● WHAT YOU ARE ASKED TO DO: Pictures are to be omitted. Output only the lines from the one containing "This screenshot has width=766, height=535." through the end of the data, word for word.

LISTED RECORDS Block Start

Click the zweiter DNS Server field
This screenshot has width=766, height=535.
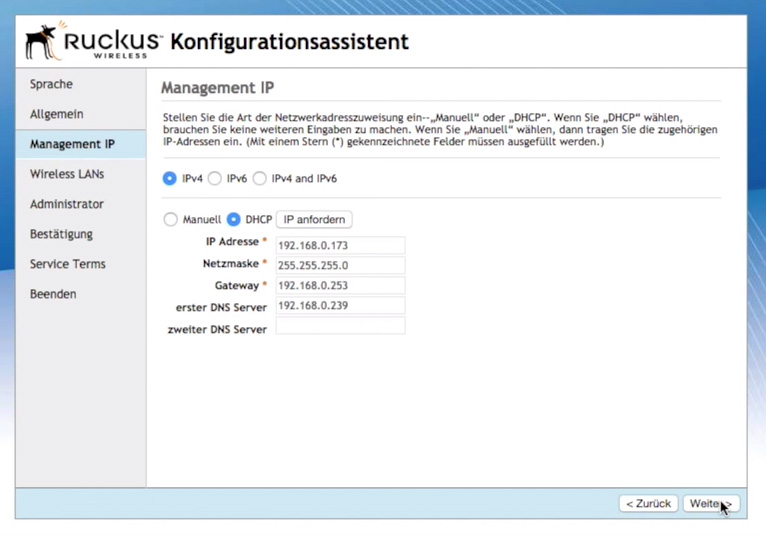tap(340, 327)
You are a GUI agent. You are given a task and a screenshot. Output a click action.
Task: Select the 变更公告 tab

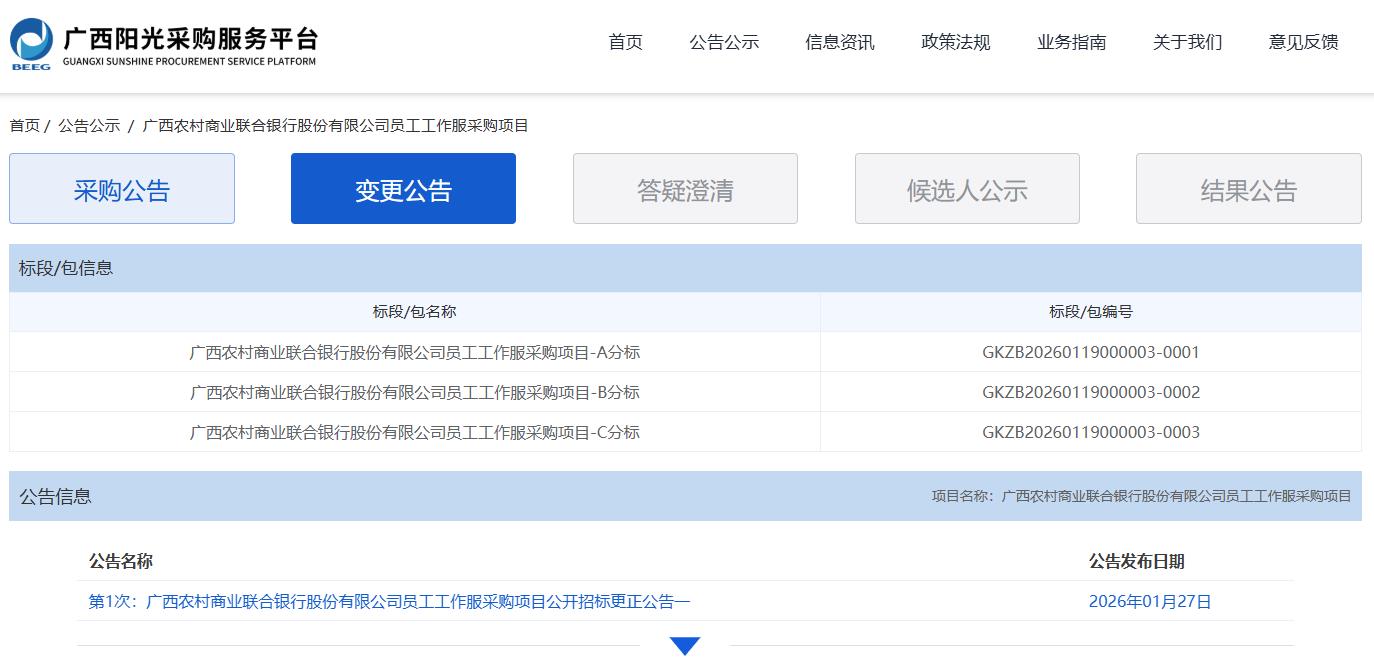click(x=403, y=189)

LISTED RECORDS Block End

● RESULT:
This screenshot has width=766, height=535.
tap(340, 327)
You are a GUI agent. You are given a task and a screenshot. Output a click action.
Task: Select the 变更公告 tab

click(x=403, y=189)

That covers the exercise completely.